Film: Topkapi

This weekend I caught up withTopkapi (1964) on DVR. Based on an Eric Ambler novel, the film is a heist movie about a group of international criminals who plot the theft of an emerald-encrusted dagger from a museum in Istanbul. Motivated by an avaricious bombshell (the engagingly odd Melina Mercouri) and steered by a slick mastermind (Maximilian Schell, perfectly cast), the team sees their meticulous plan morph into something else entirely, thanks largely to the comical involvement of a low-rent con man roped into the situation (Peter Ustinov, in a brilliantly funny, Academy Award-winning performance).

I saw Topkapi years ago and remember liking it a lot at the time, particularly for its elaborate heist sequence, its intricate visual story-telling, and its unique international feel and look.

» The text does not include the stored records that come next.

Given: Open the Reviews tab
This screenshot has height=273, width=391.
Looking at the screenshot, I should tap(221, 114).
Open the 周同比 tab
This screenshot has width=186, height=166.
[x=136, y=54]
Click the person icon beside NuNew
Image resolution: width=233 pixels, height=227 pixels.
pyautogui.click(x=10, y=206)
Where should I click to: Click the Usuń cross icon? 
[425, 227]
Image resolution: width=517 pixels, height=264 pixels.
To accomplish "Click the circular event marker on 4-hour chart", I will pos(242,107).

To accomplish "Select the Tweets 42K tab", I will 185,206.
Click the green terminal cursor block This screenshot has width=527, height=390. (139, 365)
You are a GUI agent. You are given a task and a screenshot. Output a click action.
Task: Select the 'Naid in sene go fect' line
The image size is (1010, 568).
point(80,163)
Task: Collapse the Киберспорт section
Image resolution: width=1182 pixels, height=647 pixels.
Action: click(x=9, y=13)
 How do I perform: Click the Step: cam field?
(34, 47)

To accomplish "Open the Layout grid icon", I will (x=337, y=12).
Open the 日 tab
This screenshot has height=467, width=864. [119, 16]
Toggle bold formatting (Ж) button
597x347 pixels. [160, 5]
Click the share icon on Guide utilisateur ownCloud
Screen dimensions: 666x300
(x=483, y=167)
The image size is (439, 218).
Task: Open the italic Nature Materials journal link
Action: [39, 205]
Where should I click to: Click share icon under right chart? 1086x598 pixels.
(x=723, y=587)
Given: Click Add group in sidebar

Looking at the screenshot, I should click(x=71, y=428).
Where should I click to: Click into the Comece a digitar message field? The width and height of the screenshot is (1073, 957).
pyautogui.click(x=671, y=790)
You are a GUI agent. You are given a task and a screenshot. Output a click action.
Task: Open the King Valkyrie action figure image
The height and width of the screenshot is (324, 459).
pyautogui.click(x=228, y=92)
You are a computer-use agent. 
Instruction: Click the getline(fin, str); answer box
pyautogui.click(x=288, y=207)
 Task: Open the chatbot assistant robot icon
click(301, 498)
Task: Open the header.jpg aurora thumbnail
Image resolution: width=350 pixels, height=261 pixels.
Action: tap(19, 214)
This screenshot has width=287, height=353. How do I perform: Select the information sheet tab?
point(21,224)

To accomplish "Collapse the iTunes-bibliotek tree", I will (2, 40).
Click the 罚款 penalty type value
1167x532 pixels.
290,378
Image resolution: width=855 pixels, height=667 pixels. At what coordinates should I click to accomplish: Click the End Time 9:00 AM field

The film was a major inspiration for the original Mission: Impossible (indeed, the first two episodes of Mission borrow liberally from Topkapi), and there are certainly obvious parallels — the team has a planning mastermind, a sultry actress, a strong man, and an engineering genius, archetypes clearly lifted by Bruce Geller for his iconic TV spy series.

I’d forgotten, however, what a delightfully weird movie Topkapi is, like a bastard cousin of early James Bond mutated by trippy sixties sensibilities, with fourth-wall violations and thick accents, technicolor visuals and unexpected plot turns, a sweeping international scope and a unique sense of humor. The characters here are not the humorless automatons of Mission: Impossible:  Ustinov is a joy to watch as the hapless, bumbling Arthur Simpson; Mercouri is at once electric and creepy as the unapologetic nymphomaniac, Elizabeth Lipp; Robert Morley, as the quirky British egghead Cedric Page, is an amusing and unlikely criminal. The interactions of this not-very-Hollywood cast of characters are clever, riveting, and at times hilarious.

It’s a wonderful clash of comedy and intrigue, perhaps slow at times (by modern standards), but ultimately one of those one-of-a-kind movies worth going out of your way to see.